Attention Head Pruning
Layer-wise Pruning of Transformer Attention Heads for Efficient Language Modeling
Introduction
Attention head pruning is an effective method for reducing the computational cost of Transformer models without significantly impacting their performance. This paper introduces a trainable, layer-wise attention head pruning approach, where the model learns which heads to remove during training using a gating mechanism and L₀ sparsity loss. By gradually eliminating less important heads, the method achieves efficient model compression while maintaining accuracy.
This pruning method can be categorized based on:
- Granularity: The approach operates at the attention head level, making it a structured pruning technique that removes entire heads rather than individual weights or neurons. This ensures efficient execution on modern hardware.
- Pruning Criteria: The decision to prune an attention head is based on a trainable gating mechanism that evaluates its contribution to the model’s output. A special L₀ sparsity loss encourages the removal of heads that minimally impact performance, making the process data-driven rather than heuristic.
- Pruning Ratio: The pruning ratio is learned automatically during training rather than being manually predefined. The model determines the optimal number of heads to remove based on performance preservation and sparsity constraints, ensuring a balance between efficiency and accuracy.
- Need for Retraining: Unlike traditional pruning methods that require full retraining after pruning, this approach does not need retraining from scratch. Instead, it includes a short fine-tuning phase after pruning to allow the remaining heads to adapt, leading to a more stable and practical pruning framework.
Research Gap
While attention head pruning has been explored in prior work, most existing methods focus on removing heads after pretraining using heuristic importance measures or sensitivity analysis. However, these approaches often require additional retraining steps and do not fully optimize the pruning process during model training. Furthermore, traditional attention head pruning does not proportionally reduce the feedforward module’s computational cost, limiting overall efficiency gains. This paper addresses these gaps by introducing layer-wise, trainable attention head pruning, where the model learns which heads to remove during training, guided by a trainable gating mechanism and L₀ sparsity loss.
Methodology
This paper proposes a method to prune unnecessary attention heads from Transformer models to reduce computation and model size while maintaining accuracy.
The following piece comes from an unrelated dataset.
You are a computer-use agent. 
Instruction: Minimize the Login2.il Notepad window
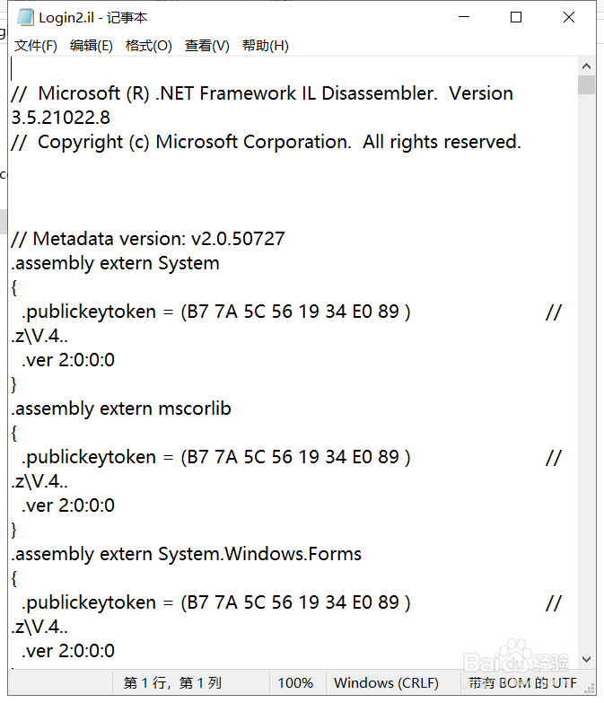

So, let us see how it works step by step. Each attention head is assigned a trainable gating parameter that learns whether the head is important or can be removed.
Step 1: Attach a Trainable “Switch” to Each Head
- Every attention head gets a gating parameter (a trainable value).
- This parameter decides whether a head stays active or gets pruned.
Step 2: Train the Model with Gating Mechanism
- The model is trained as usual, but now it also learns which heads are useful.
- A special L₀ loss function helps decide which heads to remove.
- The loss is based on the difference between the layer’s output with and without a specific head.
- If removing a head doesn’t significantly change the output, its gating value decreases, making it more likely to be pruned.
Step 3: Permanently Remove Weak Heads
- Once training is done, heads with low gating parameters are fully deleted from the model.
- This reduces both model size and computational cost.
Step 4: Fine-Tune the Pruned Model
- Since removing heads slightly changes the model structure, a short fine-tuning phase is needed.
- This helps the remaining heads adjust and recover any lost performance.
Conclusion
This paper presents a layer-wise, trainable attention head pruning approach that enables Transformer models to become more efficient while maintaining strong performance. By introducing trainable gating parameters and an L₀ sparsity loss, the model learns which attention heads are unimportant and gradually removes them during training. Unlike traditional pruning techniques that rely on heuristic importance measures or require full retraining, this method ensures automatic, structured pruning with only a short fine-tuning phase. Additionally, by leveraging the All-Attention Transformer, the approach effectively reduces both computation and parameter count, making it more scalable for real-world deployment. Experimental results demonstrate that this pruning method outperforms conventional head pruning techniques in parameter efficiency and inference speed, highlighting its potential for optimizing Transformer-based language models.